§ Quoted text

Complex oxide thin films and heterostructures exhibit a variety of electronic phases, often controlled by the mechanical coupling between film and substrate. Recently it has become possible to isolate epitaxially grown single-crystalline layers of these materials, enabling the study of their properties in the absence of interface effects. In this work, we use this technique to create nanomechanical resonators made out of SrTiO3 and SrRuO3. Using laser interferometry, we successfully actuate and measure the motion of the nanodrum resonators. By measuring the temperature-dependent mechanical response of the SrTiO3 resonators, we observe signatures of a structural phase transition, which affects both the strain and mechanical dissipation in the resonators. Here, we demonstrate the feasibility of integrating ultrathin complex oxide membranes for realizing nanoelectromechanical systems on arbitrary substrates and present a novel method of detecting structural phase transitions in these exotic materials.

Introduction

It is well established that the electronic and magnetic properties of complex oxides are extremely sensitive to mechanical strain due to the strong coupling between the lattice and the charge, spin, and orbital degrees of freedom1,2,3,4,5,6. This sensitivity stems from rotations and distortions of the corner-connected BO6 octahedra (where B is a transition metal ion situated in the centre of the octahedron formed by the oxygen atoms), which determine the overlap between orbitals on adjacent atomic sites7. The B–O bond lengths and rotation angles are routinely controlled by strain through heteroepitaxy, which forms a powerful tool to tune the properties of ultrathin films. The strong dependence of their electronic properties on mechanical strain has attracted a lot of attention towards their implementation in nanoelectromechanical sensors and actuators8, but exploiting this trait to the fullest has been limited by the requirement of a substrate for the epitaxial growth. This constrains the possibilities for their mechanical manipulation and integration with electronics and it could not be circumvented until recently, when single-crystal films of complex oxides were successfully released and transferred9,10. This sparked a new wave of interest in studying the properties of these materials, this time in their isolated, ultrathin form11.

§ Given data
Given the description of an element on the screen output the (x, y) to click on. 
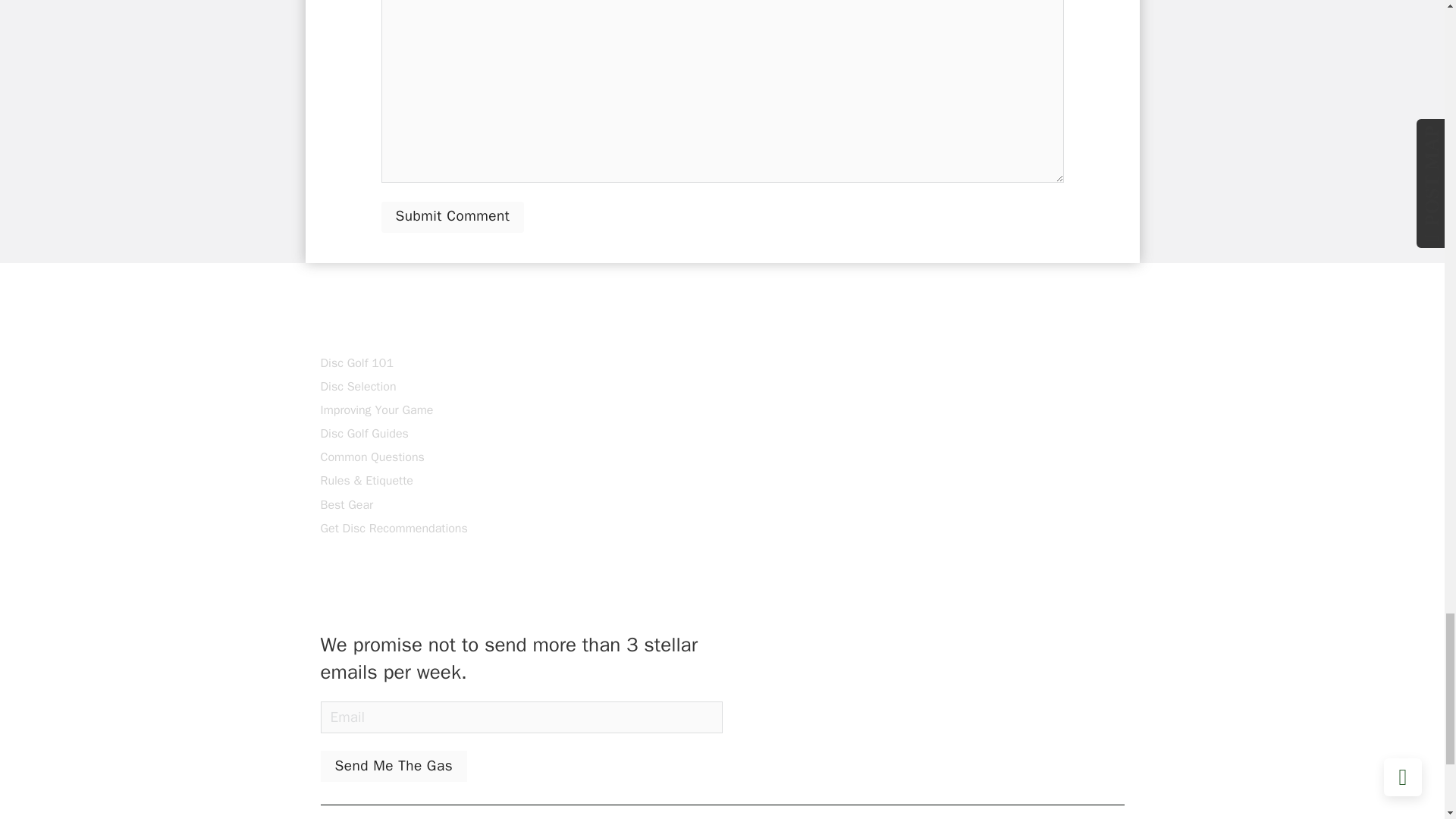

§ Written task
List the degrees of freedom that the text on complex oxide resonators says are strongly coupled to the lattice.

§ Exercise answer
Charge, spin, and orbital.